Work item: What you output must match, exactly, the lines from the start of the records to the line containing "You are a GUI", both ends kept and pictures excluded.

The data:

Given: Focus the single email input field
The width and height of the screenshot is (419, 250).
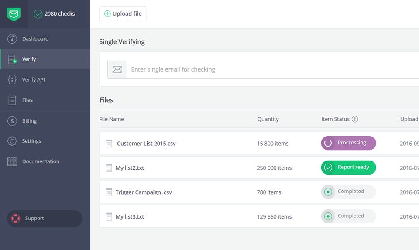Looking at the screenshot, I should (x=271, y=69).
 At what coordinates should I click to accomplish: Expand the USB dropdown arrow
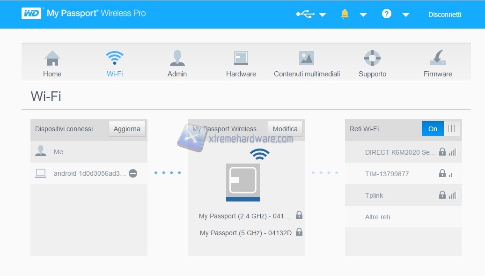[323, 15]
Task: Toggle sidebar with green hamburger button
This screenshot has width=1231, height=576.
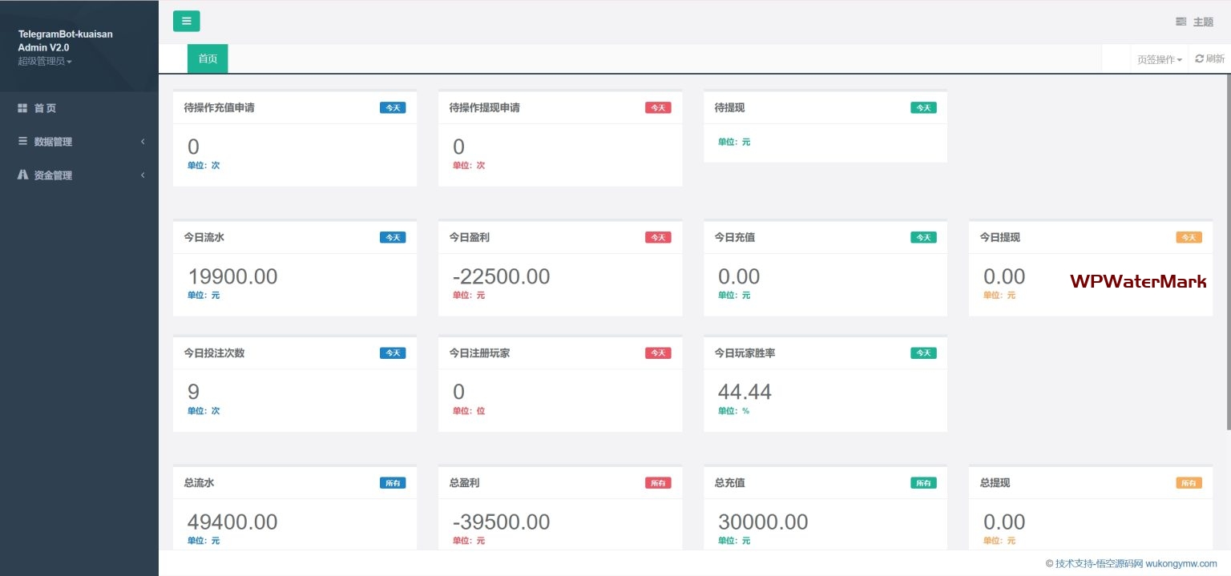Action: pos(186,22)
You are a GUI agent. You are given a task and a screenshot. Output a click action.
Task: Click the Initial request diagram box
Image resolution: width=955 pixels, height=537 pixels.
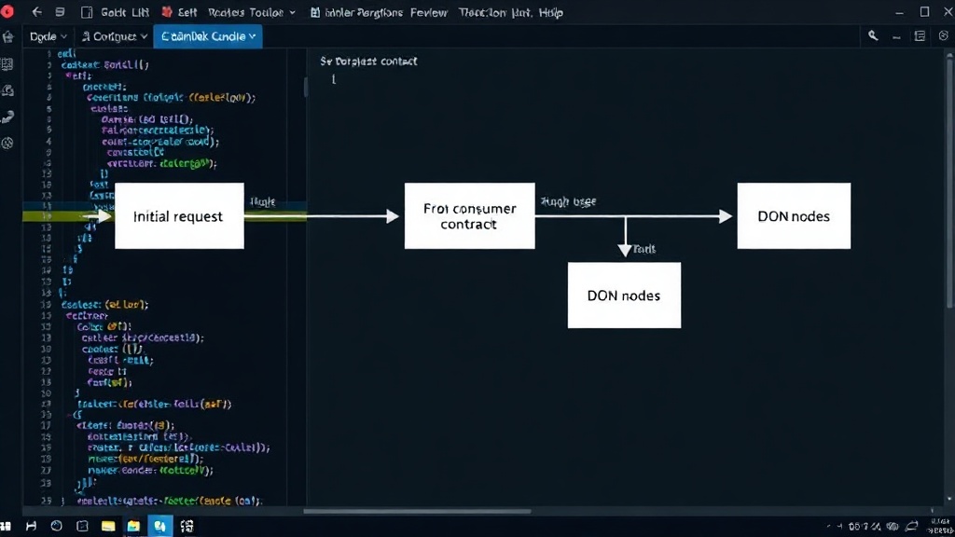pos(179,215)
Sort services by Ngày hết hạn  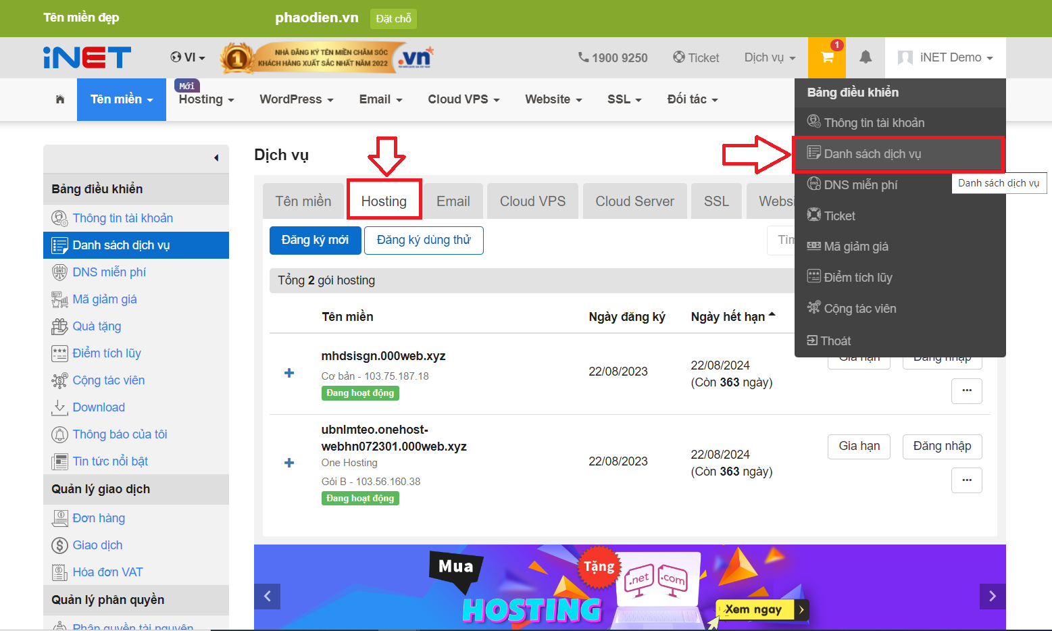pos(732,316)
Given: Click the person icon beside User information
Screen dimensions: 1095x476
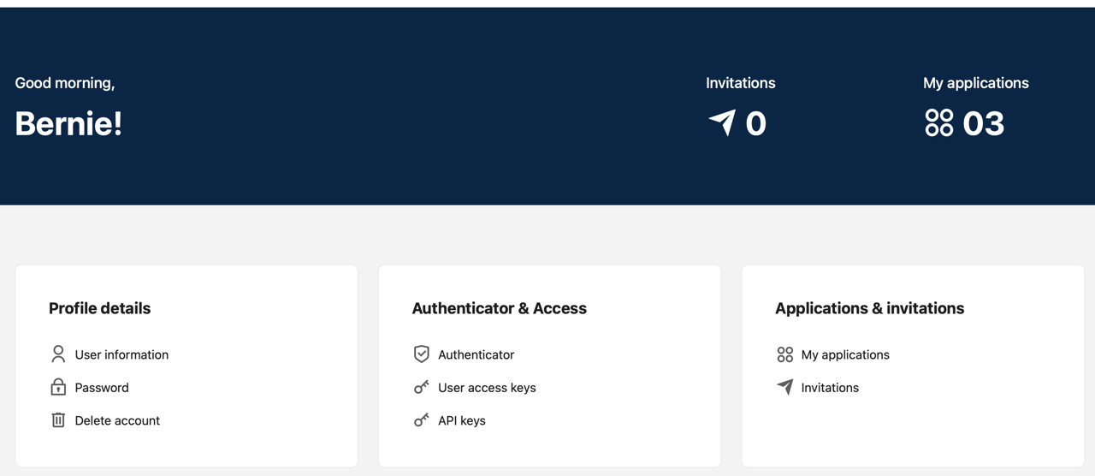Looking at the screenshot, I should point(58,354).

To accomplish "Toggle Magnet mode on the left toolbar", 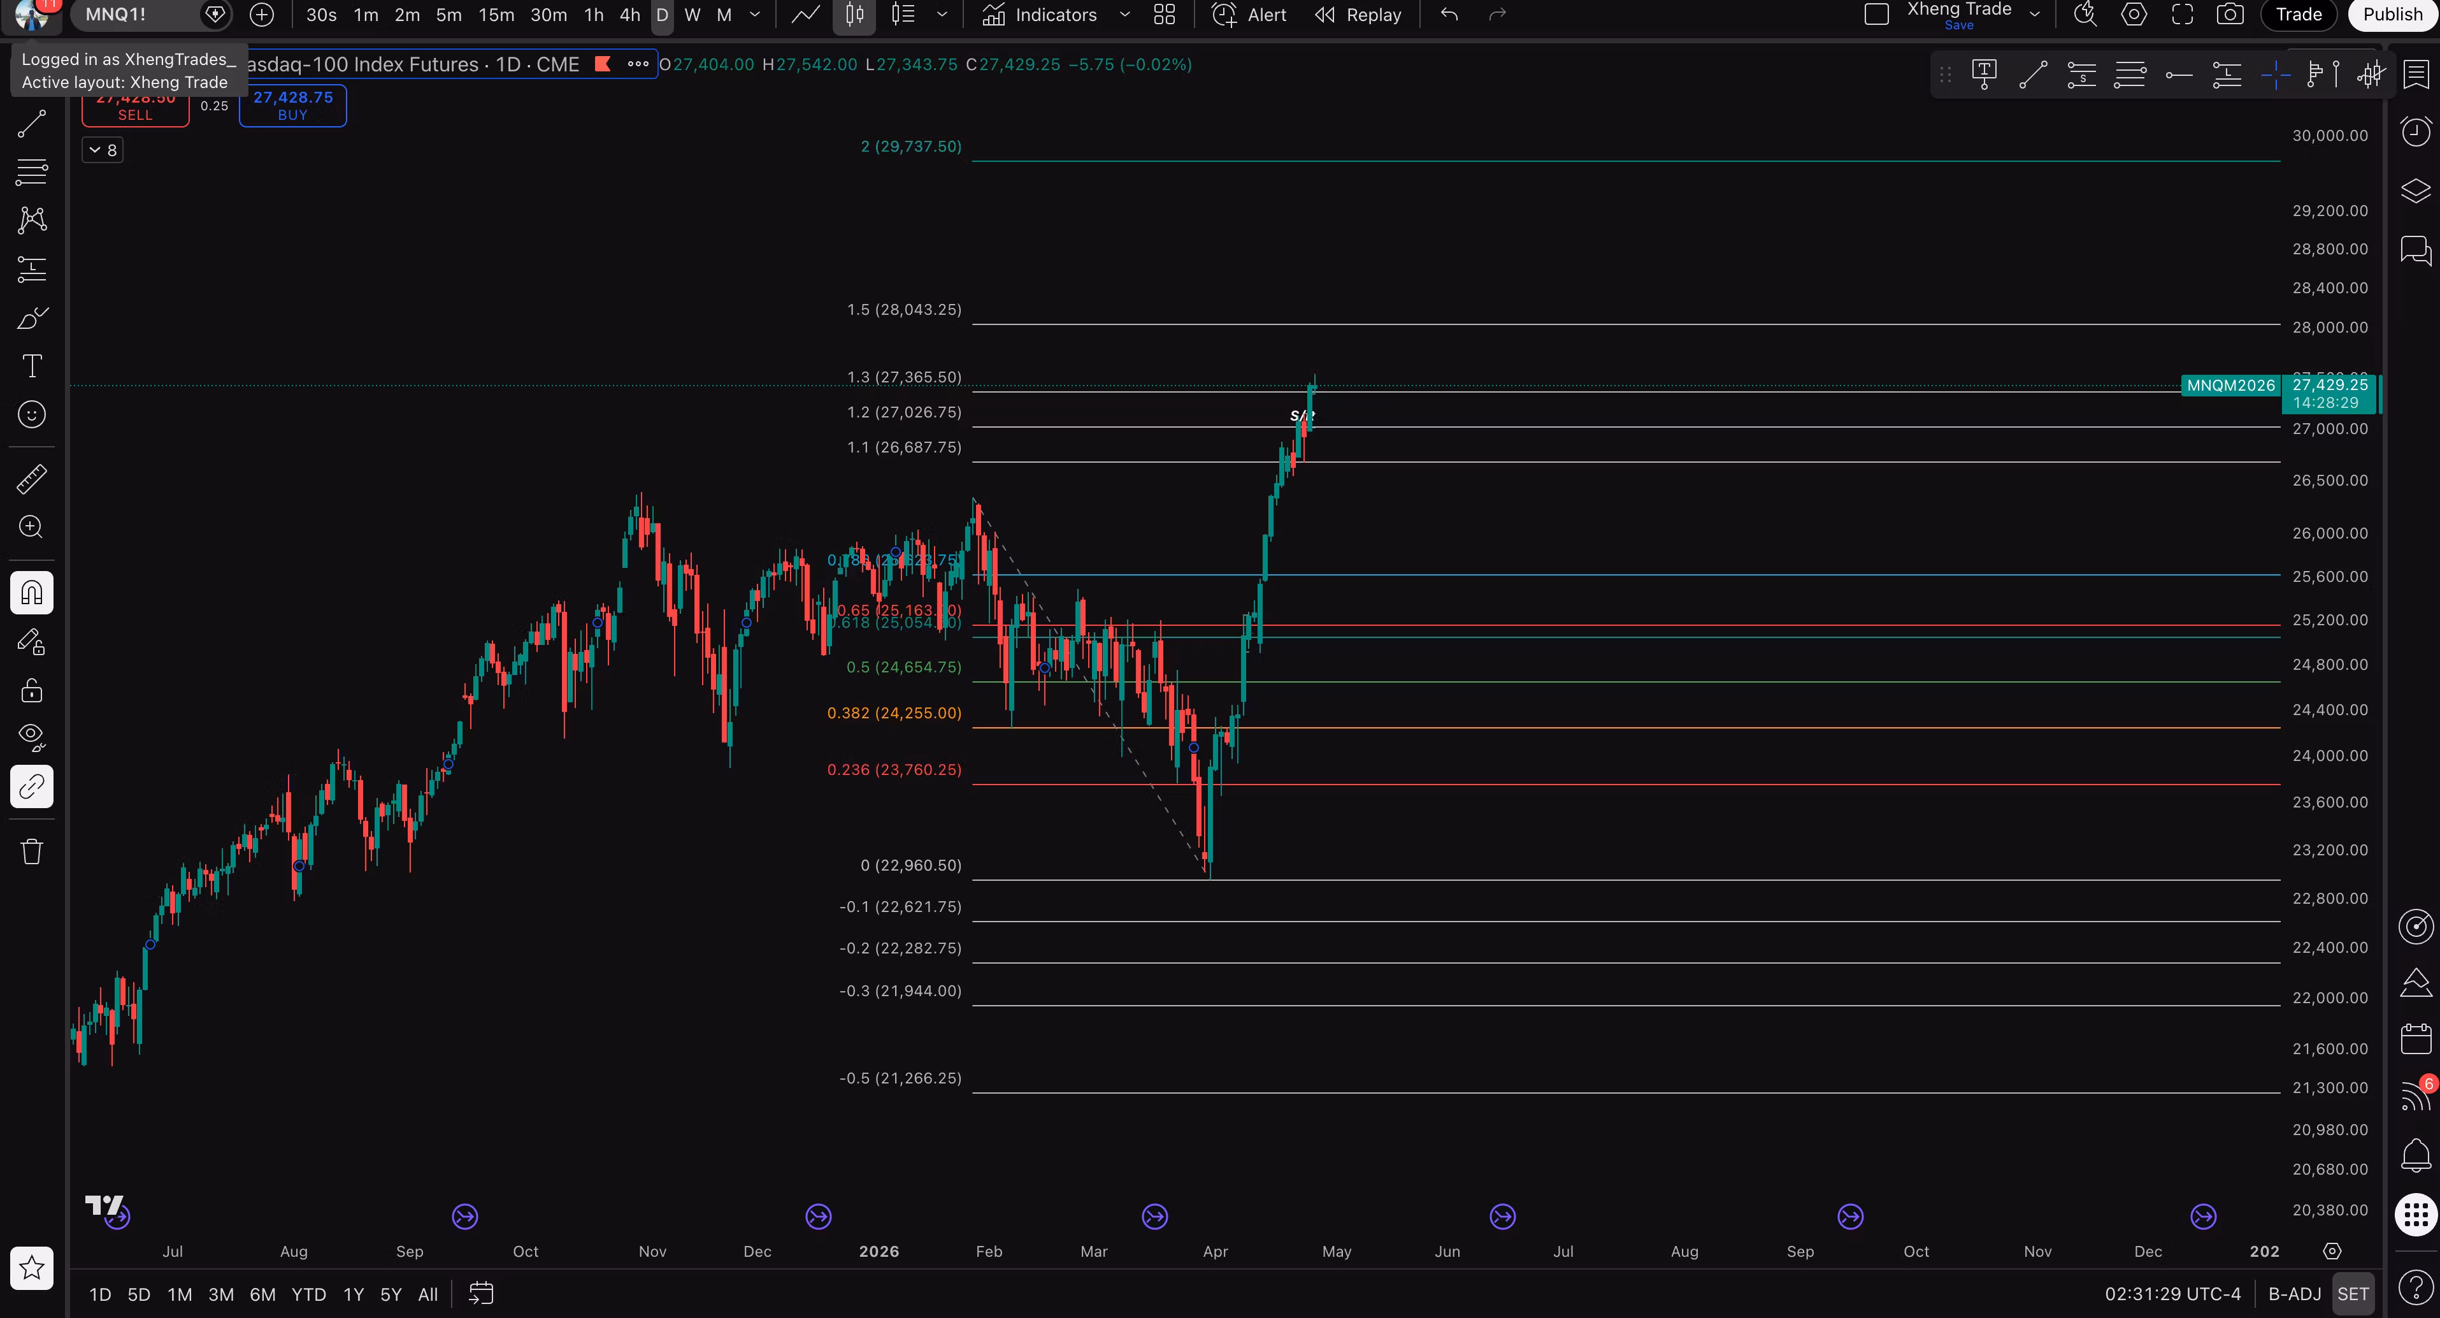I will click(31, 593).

Response:
Given: Focus the single email input field
The width and height of the screenshot is (419, 250).
Looking at the screenshot, I should (x=271, y=69).
 At what coordinates should I click to accomplish: Expand the USB dropdown arrow
[323, 15]
Task: Toggle sidebar with green hamburger button
This screenshot has width=1231, height=576.
Action: pos(186,22)
You are a GUI agent. You are given a task and a screenshot. Output a click action.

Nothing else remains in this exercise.